Justice Souter does his best Grokster impression
Looks like we might have to go back to stealing music the original way: Today the Supreme Court has decided unanimously the following:
We hold that one who distributes a device with the object of promoting its use to infringe copyright, as shown by clear expression or other affirmative steps taken to foster infringement, is liable for the resulting acts of infringement by third parties.
The defendants, Grokster and the Morpheus (and Morpheus)-hawking StreamCast, seem to have “clearly voiced the objective that recipients use it to download copyrighted works,” and “each took active steps to encourage infringement.” A lower court will now officially proceed with hearing the cases and meting out retributions.
The courts cite plenty of ‘smoking gun’ documentation that supports both companies’ intent of infringement, not unlike the paper trail that Napster left when it went down in 2001. Unlike Napster, however, Grokster and StreamCast don’t have central servers containing song and movie titles, so the onus of infringement heretofore has been on the clients themselves (cf. all the RIAA-applauded lawsuits and raids).
So good news/bad news: While the Court did not make a strict ruling against the technology– concurrent with the Sony v. Universal ruling on the Betamax in 1984 (remember me?), which said a technology developer isn’t responsible for illicit uses of its product– this bit about “clear expression…to foster infringement” is pretty damn vague for one: How can a court judge a developer’s intent? Cyber-law prof Ernest Miller is concerned that loophole could hamper technological innovation.
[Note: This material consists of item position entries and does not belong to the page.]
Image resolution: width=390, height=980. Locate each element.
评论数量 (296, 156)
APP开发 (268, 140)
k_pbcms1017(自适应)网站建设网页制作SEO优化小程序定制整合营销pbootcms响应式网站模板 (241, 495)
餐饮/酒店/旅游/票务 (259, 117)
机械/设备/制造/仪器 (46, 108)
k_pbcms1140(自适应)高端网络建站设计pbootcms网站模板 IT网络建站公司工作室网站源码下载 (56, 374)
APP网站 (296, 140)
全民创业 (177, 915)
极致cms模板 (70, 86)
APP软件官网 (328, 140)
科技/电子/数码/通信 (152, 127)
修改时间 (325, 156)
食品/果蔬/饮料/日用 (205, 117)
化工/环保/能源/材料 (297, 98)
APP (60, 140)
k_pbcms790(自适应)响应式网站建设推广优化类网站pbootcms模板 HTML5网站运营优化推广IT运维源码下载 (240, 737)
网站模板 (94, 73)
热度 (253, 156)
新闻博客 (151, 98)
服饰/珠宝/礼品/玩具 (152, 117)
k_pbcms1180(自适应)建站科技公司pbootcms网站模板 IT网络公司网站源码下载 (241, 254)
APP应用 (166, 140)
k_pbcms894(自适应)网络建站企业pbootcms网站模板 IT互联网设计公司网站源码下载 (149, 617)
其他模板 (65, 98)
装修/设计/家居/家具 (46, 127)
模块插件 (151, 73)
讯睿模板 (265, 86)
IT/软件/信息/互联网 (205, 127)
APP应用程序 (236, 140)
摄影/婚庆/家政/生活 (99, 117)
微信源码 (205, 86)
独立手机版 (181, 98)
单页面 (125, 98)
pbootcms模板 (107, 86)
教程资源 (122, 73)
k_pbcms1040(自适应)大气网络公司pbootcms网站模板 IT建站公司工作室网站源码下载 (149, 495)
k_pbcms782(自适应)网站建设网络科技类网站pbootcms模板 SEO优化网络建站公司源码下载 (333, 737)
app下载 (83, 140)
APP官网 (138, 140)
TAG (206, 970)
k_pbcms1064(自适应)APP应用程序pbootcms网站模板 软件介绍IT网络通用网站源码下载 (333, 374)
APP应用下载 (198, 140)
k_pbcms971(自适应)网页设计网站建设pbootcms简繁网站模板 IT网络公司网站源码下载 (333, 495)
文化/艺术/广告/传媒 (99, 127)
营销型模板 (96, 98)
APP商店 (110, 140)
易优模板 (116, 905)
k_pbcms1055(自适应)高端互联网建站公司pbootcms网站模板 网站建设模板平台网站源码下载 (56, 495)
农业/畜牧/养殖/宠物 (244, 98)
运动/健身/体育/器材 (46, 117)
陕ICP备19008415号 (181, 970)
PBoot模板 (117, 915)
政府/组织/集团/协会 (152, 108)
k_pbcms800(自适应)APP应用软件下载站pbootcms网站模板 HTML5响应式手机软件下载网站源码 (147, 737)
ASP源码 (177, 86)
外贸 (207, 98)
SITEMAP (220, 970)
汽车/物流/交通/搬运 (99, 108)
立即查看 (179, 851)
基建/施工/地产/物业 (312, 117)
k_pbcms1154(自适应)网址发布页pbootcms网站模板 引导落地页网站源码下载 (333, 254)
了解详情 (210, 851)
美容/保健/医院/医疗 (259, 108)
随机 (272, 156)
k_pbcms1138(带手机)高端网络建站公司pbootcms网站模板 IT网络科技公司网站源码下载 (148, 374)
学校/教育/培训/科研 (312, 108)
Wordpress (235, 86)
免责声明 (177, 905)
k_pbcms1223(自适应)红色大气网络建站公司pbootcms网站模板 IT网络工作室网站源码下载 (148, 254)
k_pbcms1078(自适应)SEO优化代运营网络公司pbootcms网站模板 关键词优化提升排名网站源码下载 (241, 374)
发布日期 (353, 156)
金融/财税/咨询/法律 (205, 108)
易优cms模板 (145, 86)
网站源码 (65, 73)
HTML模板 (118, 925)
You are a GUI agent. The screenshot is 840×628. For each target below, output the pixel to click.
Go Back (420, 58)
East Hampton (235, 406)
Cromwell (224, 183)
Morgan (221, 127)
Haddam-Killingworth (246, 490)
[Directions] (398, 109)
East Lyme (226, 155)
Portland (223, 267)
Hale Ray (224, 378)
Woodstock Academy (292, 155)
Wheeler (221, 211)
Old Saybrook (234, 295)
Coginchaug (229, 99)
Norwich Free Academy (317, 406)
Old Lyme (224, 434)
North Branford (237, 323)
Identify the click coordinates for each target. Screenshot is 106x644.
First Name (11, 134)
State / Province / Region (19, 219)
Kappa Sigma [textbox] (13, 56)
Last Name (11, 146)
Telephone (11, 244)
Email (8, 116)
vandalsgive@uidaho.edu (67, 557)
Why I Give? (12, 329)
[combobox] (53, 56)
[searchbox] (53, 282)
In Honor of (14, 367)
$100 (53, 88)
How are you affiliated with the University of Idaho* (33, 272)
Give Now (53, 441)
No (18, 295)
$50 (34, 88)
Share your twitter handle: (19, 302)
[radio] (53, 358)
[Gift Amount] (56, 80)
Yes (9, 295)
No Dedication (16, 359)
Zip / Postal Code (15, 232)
More dangerously, the intent clause could potentially de-classify a developer’s engineering meetings, marketing plans, e-mails, and any sort of internal correspondence that might shed light on intent.
At the same time, as Doug Lichtman notes, “Intent-based standards, after all, are among the easiest to avoid”:
MGM won on paper today, but my first reading of the opinion makes me wonder whether the victory will have any bite outside of this specific litigation. . . Just keep your message clear — tell everyone that your technology is designed to facilitate only authorized exchange — and you have no risk of accountability.
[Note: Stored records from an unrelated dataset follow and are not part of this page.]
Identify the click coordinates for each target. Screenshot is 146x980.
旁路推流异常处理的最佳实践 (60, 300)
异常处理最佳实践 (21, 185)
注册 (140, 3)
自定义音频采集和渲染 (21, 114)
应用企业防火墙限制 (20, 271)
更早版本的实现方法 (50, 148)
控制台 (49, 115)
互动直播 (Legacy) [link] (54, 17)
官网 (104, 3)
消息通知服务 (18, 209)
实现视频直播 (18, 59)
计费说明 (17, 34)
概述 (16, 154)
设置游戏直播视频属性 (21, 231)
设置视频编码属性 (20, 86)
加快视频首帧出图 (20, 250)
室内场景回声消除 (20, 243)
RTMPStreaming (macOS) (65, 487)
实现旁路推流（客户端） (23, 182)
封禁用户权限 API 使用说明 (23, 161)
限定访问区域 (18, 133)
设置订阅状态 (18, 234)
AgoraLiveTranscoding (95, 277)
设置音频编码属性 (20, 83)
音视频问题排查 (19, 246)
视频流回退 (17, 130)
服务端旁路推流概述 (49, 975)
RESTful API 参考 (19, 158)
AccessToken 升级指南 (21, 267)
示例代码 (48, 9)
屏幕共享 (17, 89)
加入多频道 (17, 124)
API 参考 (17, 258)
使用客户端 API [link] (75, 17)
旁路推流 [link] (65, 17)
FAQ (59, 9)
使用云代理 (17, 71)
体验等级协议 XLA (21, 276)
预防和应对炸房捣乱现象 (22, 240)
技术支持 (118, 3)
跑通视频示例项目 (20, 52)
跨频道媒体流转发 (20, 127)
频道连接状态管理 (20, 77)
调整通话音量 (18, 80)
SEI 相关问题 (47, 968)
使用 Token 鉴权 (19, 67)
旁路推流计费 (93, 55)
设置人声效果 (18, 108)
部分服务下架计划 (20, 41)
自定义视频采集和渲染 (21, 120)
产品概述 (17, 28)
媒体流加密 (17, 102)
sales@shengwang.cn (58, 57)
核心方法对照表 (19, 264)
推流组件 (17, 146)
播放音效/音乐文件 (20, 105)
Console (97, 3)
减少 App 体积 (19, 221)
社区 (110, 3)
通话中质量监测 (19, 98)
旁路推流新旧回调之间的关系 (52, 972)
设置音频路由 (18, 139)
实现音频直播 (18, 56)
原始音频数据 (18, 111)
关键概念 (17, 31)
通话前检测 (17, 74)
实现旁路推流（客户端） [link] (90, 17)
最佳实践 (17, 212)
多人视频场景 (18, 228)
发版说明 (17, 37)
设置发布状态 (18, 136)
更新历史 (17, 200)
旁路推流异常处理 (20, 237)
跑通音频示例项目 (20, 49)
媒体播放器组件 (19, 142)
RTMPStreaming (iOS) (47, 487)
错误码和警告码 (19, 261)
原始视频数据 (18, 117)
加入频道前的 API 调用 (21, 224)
What does this mean for your favorite peer-to-peer file-sharing network? Public Knowledge, another cyber-law blog, sums it up as the following:
In the absence of such clear expression or other affirmative acts fostering infringement, a company that provides peer-to-peer technology is not going to be secondarily liable under the Copyright Act.
Moreover, Tim Wu at Picker MobBlog suggests simple ‘good-legal’ business models that would “insulate a business from the new ‘intent’ liability”:
1. Making a deal with the recording industry (iTunes)
2. Encryption of content offered (also iTunes)
3. A network optimized to some other explicit purposes (Freenet, privacy and anonymity, or even email — personal communications)
4. Phone home technologies — software that is montored centrally.
And what does this mean for you? Surprisingly not much. CNN/Money explains, if your file-sharing service is located outside the U.S. (and therefore outside of U.S. copyright jurisdiction), or is located nowhere and physically/legally can’t be shut down, such as the popular BitTorrent client.
Ernest Miller offers more minutiae in Q&A format at Corante.